The only real world solution I can think of is to make sure there is a COMPLETE and thorough grounding electrode SYSTEM and hope and pray for the best. If the customer is willing to pay for it add more electrodes than the minimum. At minimum this will CYA you for liability, at its best it will help to quickly open the OC device on the primary.
Again none of the secondary equipment etc. is designed for primary voltages.
 

kwired

Electron manager
Location
NE Nebraska
Even when the EGC is bare and it is intentionally or unintentionally bonded to ground through out its length so that the fault current will diffuse away from it to ground with little heating to it and POCO side over current device operates quickly on this fault?

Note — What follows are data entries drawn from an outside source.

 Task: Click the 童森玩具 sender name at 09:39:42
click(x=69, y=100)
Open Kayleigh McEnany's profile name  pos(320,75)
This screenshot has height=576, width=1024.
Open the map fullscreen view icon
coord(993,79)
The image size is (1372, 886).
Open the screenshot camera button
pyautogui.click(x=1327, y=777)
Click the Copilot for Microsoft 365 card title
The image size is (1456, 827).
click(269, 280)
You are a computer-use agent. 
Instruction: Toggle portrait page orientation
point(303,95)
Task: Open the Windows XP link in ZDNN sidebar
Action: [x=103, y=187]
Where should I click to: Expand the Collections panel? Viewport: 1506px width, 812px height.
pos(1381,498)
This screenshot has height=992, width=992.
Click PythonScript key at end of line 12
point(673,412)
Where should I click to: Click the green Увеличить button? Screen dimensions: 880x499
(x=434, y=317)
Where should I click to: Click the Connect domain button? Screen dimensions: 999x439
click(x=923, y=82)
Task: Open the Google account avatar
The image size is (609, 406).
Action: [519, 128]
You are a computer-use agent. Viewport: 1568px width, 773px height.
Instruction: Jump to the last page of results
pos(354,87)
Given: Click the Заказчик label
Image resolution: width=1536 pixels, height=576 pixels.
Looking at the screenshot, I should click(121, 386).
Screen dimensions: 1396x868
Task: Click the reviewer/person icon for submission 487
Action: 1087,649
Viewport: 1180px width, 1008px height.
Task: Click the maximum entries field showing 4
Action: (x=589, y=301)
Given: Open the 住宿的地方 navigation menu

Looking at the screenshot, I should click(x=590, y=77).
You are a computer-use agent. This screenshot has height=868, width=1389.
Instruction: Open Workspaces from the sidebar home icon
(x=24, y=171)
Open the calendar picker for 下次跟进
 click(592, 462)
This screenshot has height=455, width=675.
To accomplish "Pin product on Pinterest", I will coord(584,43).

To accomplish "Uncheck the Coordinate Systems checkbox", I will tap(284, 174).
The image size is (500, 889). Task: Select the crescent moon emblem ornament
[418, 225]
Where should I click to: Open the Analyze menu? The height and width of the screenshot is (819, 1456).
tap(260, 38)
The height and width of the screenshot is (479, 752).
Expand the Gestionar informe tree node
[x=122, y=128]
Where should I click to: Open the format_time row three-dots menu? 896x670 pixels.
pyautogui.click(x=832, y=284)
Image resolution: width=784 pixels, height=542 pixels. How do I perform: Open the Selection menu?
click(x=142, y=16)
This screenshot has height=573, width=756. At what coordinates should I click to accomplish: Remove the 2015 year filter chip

The grounded conductor is common to both systems. If there is open circuit on conductor someplace along the way back to the primary source then the higher impedance paths is where all current has to flow. If connections are good all the way to primary source then that is the lower impedance path and the majority of current follows that path.

There obviously was a high enough impedance in the OP's situation that it allowed current to follow alternate paths for an extended period of time. You can describe as many situations as you want with bare, insulated, whatever the return through earth is not as low of resistance as a good conductor.

Someone said it before on this forum. Earth is a good conductor, but it is hard to make a low impedance connection to it.